To be able to read and write, a child must develop two different skills: 1) he must commit to memorizing the shape of the letters and their corresponding sounds, and 2) he must develop the muscular skill necessary for using the pencil with control. The Montessori approach allows the child to learn both the shapes and sounds of the letters in a way that is completely independent from perfection of the motor skill. Therefore, a Montessori student learns to write not by writing, but by performing several purposefully structured activities which prepare the hand both indirectly and directly for facility in handwriting. During these three years in the Montessori classroom, an exciting thing happens. After he has worked for a while with the materials, the child’s motor skills and phonetic skills (which have been developing in parallel activities) converge together. When a child discovers that his hands and fingers can form letters, and that he knows how to string those letters together to make meaningful words, he has entered what Dr. Montessori called an “explosion into writing.”
The study of cultural subjects in the Montessori environment include: geography, botany, zoology, history, science and the arts (art and music). The cultural subjects are taught in a particular order called the cosmic approach (big picture to smaller parts) and shows how all life is interconnected and interdependent and how one cannot live without the other. It also satisfies the needs and tendencies of man helping the child to adapt to the world and understand his place in it. The main aim of the culture area is not to teach the facts of the sciences but rather to plant seeds of interest and awe in the mind of the child.
What is Montessori?
Primary classes are composed of a 3-year age span, including children ages 3-6 years. This allows for peer teaching, broad social interactions, individual differences in learning style and pace, and creates a social community of family. It provides the youngest students with a graded series of role models and the older students with peer teaching opportunities for reinforcement of learning.
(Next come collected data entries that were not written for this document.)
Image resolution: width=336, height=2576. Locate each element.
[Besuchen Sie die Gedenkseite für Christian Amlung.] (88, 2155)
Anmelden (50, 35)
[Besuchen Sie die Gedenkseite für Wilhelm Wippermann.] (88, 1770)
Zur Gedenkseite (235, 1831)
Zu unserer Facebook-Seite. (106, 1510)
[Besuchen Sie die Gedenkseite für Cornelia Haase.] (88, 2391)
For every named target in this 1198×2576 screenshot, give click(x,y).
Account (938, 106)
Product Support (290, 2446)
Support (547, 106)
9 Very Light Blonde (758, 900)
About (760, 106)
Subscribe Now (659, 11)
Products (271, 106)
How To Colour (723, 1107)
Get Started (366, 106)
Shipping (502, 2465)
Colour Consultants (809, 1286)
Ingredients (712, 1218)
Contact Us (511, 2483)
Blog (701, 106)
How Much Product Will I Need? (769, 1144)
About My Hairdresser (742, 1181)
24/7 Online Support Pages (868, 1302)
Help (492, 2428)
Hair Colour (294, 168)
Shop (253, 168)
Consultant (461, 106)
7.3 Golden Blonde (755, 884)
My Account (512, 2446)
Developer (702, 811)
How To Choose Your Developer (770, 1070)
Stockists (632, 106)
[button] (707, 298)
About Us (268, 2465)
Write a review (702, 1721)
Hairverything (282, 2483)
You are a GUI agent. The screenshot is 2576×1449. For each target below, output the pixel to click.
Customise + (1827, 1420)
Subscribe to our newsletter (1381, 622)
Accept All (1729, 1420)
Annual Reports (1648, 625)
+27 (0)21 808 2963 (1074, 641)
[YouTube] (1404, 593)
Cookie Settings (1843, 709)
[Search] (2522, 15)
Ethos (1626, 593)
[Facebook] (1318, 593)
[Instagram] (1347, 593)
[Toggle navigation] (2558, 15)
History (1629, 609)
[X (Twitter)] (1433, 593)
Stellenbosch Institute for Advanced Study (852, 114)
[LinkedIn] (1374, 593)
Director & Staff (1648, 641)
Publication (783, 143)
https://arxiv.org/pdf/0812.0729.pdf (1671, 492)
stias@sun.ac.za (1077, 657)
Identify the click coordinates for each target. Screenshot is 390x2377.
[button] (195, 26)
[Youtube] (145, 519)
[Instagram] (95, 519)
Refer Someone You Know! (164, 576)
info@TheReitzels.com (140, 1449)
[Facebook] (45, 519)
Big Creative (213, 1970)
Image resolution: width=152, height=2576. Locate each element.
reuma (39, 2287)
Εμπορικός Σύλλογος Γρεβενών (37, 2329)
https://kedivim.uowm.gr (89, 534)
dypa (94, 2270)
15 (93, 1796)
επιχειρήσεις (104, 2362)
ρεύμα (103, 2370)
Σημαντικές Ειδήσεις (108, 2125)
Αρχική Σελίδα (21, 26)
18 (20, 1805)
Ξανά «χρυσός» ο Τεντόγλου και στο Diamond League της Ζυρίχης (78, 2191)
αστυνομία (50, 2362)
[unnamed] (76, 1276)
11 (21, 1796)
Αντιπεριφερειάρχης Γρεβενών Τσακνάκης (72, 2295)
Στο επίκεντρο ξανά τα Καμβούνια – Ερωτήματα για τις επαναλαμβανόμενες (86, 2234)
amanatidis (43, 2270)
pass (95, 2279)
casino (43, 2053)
Each child learns and develops at her/his own pace through the use of materials and lessons introduced one on one by trained staff. The integrated curriculum is introduced sequentially and at the developmental level of each individual child, allowing every child to work to capacity and at their ability level. Each child has their own uniquely designed lesson plan based as opposed to the traditional approach of one lesson for the entire class.
Within the structure of the classroom and curriculum, children are encouraged to pursue their interests, make responsible choices for themselves and direct themselves to constructive activities. Since children’s interests vary, this opportunity results in an independent, self-motivated learner.
The school environment is prepared with a variety of specially designed Montessori materials – multi-sensory, sequential and self-correcting. Educational materials are carefully selected to meet the needs of a range of students in each class and to meet the goals of the program.
The use of materials for learning in the Montessori classroom is an integral part of the program. Based on a belief that children learn by doing, lessons for math, language and all subject areas include hands-on materials for use by the student.
The Montessori curriculum integrates many subject areas into the lesson at hand. This enables students to use their knowledge and skills in context and to see the “whole” picture.